- **JOB**
Copy every one of the records below word for word, leaving out the pictures.

------ RECORDED INFORMATION

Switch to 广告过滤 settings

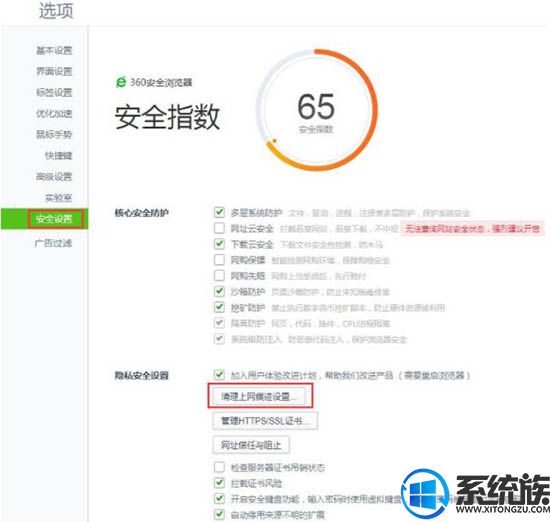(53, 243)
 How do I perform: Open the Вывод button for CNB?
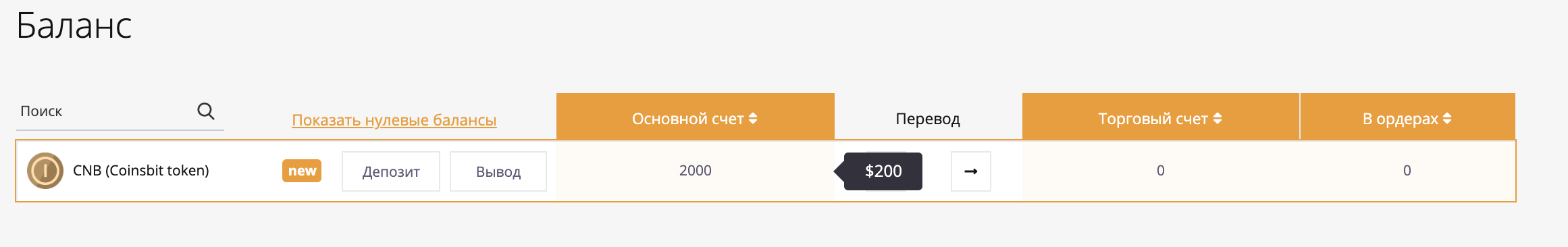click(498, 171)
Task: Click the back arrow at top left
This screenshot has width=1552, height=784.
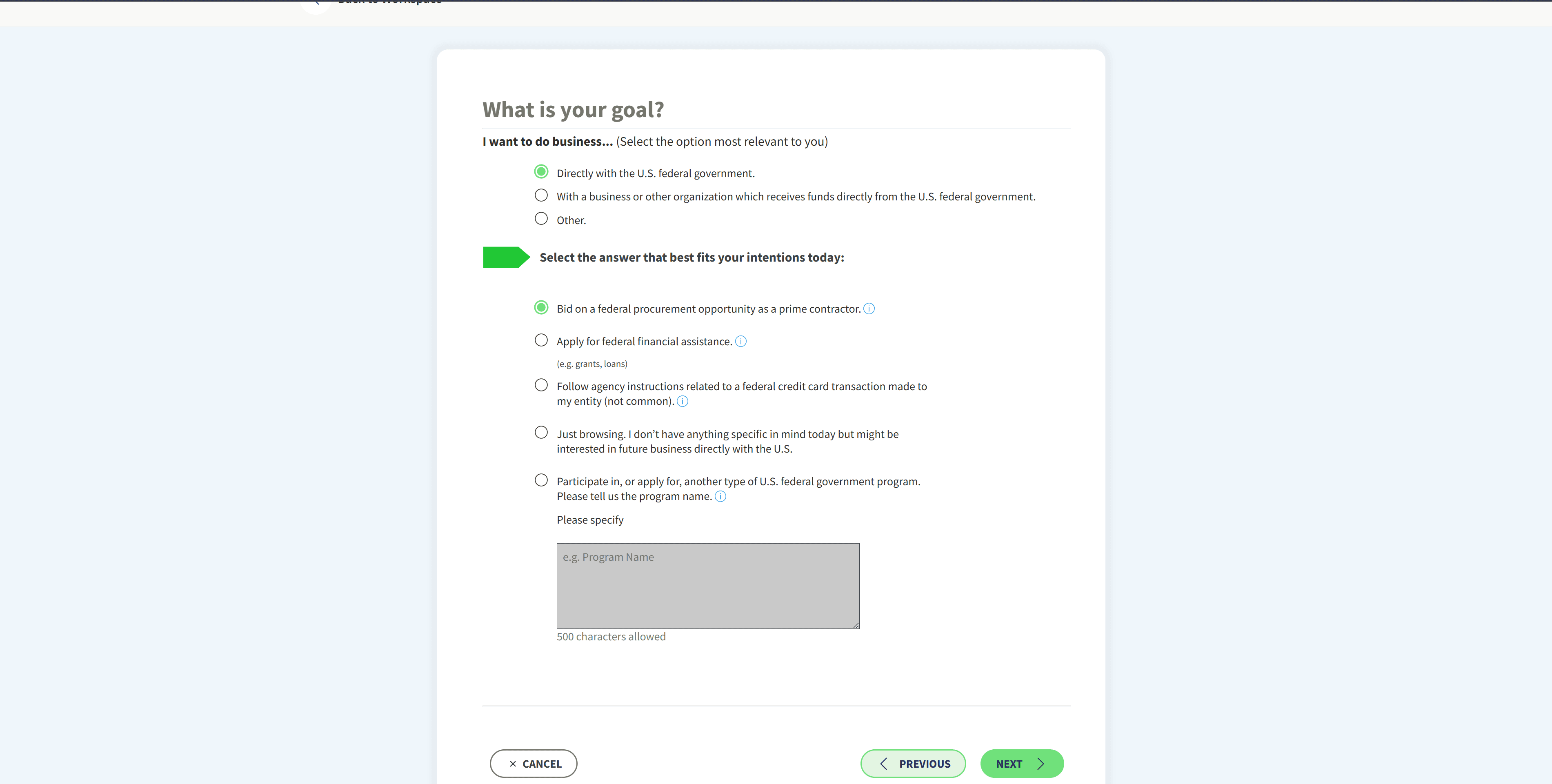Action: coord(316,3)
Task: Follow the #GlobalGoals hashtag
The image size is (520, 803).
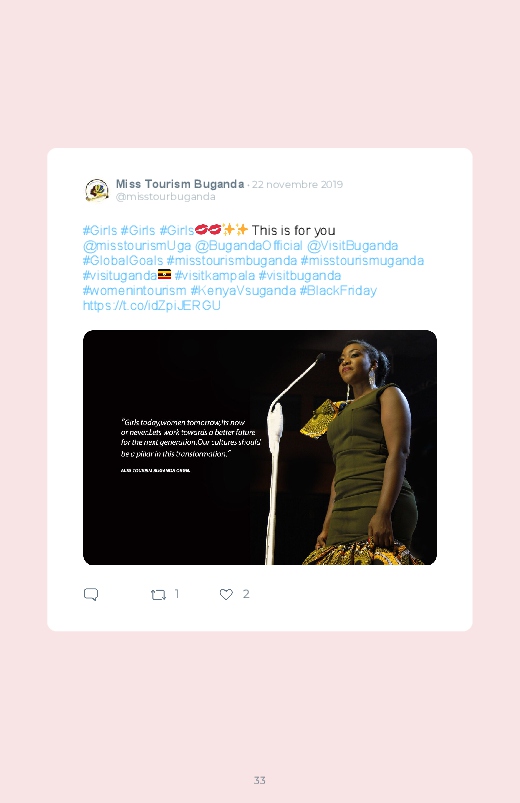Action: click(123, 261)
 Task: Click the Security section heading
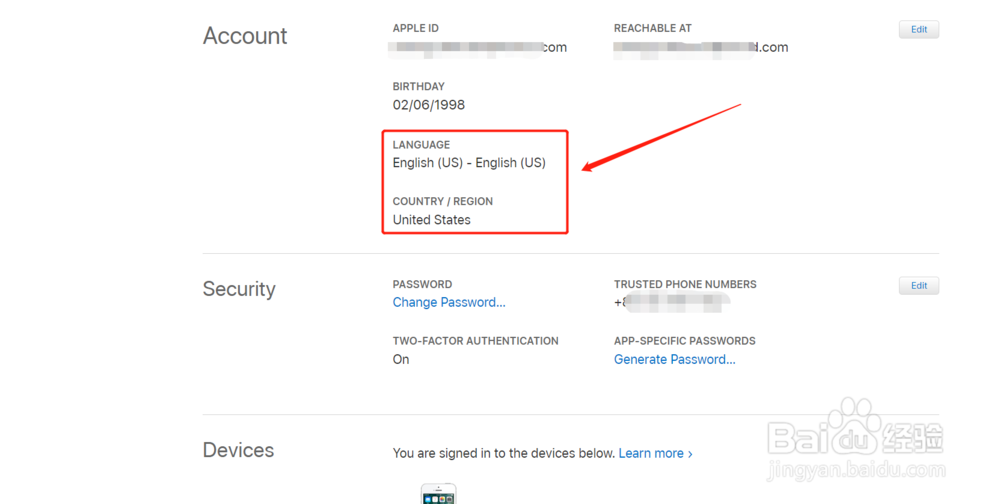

------------

- **RIGHT ANSWER**
Switch to 广告过滤 settings

(53, 243)
 How do I perform: Open the Вывод button for CNB?
click(498, 171)
Task: Click the back arrow at top left
This screenshot has width=1552, height=784.
Action: coord(316,3)
Task: Follow the #GlobalGoals hashtag
The image size is (520, 803).
Action: click(123, 261)
 Task: Click the Security section heading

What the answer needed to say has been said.